### ARBEITSANWEISUNG A
Wie viele Organspender zählte die Deutsche Stiftung Organtransplantation laut dem Text zur Organspende von Januar bis September 2012?
### ARBEITSANWEISUNG B
Schreiben Sie aus dem Text zur Organspende die Stelle von „Berlin – Angesichts“ bis einschließlich „so die DGVS.“ wortgetreu ab.

### TEXTAUSZUG
━━━━━━
Berlin – Angesichts des Rückgangs an Organspenden warnt die Deutsche Gesellschaft für Verdauungs- und Stoffwechselkrankheiten (DGVS) vor den Konsequenzen einer abnehmenden Spendenbereitschaft. „Sinkende Spenderzahlen bedeuten, dass noch mehr schwerstkranke Patienten auf den Wartelisten sterben“, so die Experten der Fachgesellschaft. Das zum 1. November in Kraft getretene „Gesetz zur Regelung der Entscheidungslösung im Transplantationsgesetz“ könnte helfen, die Situation zu entschärfen. Ziel muss es sein, dass sich wieder mehr Menschen für die Spende ihrer Organe nach dem Tod entscheiden, so die DGVS.
Von Januar bis September 2012 zählte die Deutsche Stiftung Organtransplantation 829 Organspender und damit knapp acht Prozent weniger als im gleichen Zeitraum 2011. Im Oktober ist die Zahl der Organspender sogar von etwa 100 auf 60 zurückgegangen, teilte die Stiftung mit.
„Die Zahlen sind alarmierend“, sagt Professor Gabi Kirchner, Sprecherin der DGVS-Arbeitsgemeinschaft Transplantation, und Oberärztin an der Klinik und Poliklinik für Innere Medizin I, Gastroenterologie-Hepatologie am Universitätsklinikum Regensburg. Eine Verschärfung der bereits existierenden Mangelsituation führe unweigerlich dazu, dass noch mehr Menschen, die auf ein Spenderorgan warteten sterben müssten. „Wir müssen alles dafür tun, das Vertrauen der Bevölkerung in einen verantwortungsvollen Umgang mit den gespendeten Organen weiter zu stärken“, so die Expertin. „Nur dann kann das neue Gesetz tatsächlich helfen, die Zahl der Organspenden zu erhöhen.“
Das zum 1. November 2012 in Kraft getretene „Gesetz zur Regelung der Entscheidungslösung im Transplantationsgesetz“ sieht vor, dass sich Bürger über 16 Jahren – auf freiwilliger Basis – für oder gegen eine Organspende nach ihrem Ableben entscheiden können. Viele Krankenkassen informieren bereits darüber und senden ihren Versicherten Blanko-Organspendeausweise zu. „Dieses Angebot ist gut, da manche Spendewilligen bisher nicht wussten, wo sie einen Organspendeausweis bekommen“, so Kirchner.
━━━━━━
### BEREITGESTELLTE DATEN
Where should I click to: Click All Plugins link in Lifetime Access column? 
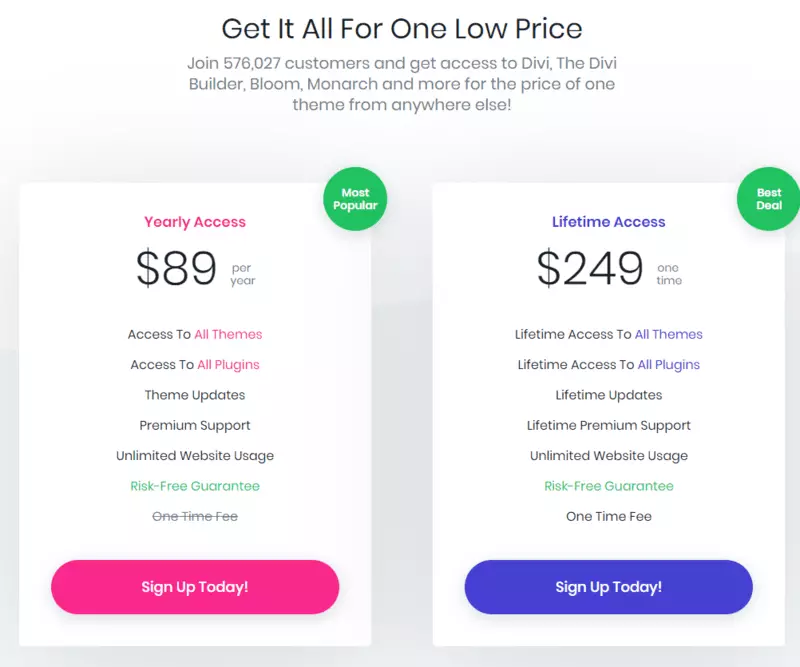coord(668,364)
━━━━━━
### ANTWORT A
829 Organspender.

### ANTWORT B
Berlin – Angesichts des Rückgangs an Organspenden warnt die Deutsche Gesellschaft für Verdauungs- und Stoffwechselkrankheiten (DGVS) vor den Konsequenzen einer abnehmenden Spendenbereitschaft. „Sinkende Spenderzahlen bedeuten, dass noch mehr schwerstkranke Patienten auf den Wartelisten sterben“, so die Experten der Fachgesellschaft. Das zum 1. November in Kraft getretene „Gesetz zur Regelung der Entscheidungslösung im Transplantationsgesetz“ könnte helfen, die Situation zu entschärfen. Ziel muss es sein, dass sich wieder mehr Menschen für die Spende ihrer Organe nach dem Tod entscheiden, so die DGVS.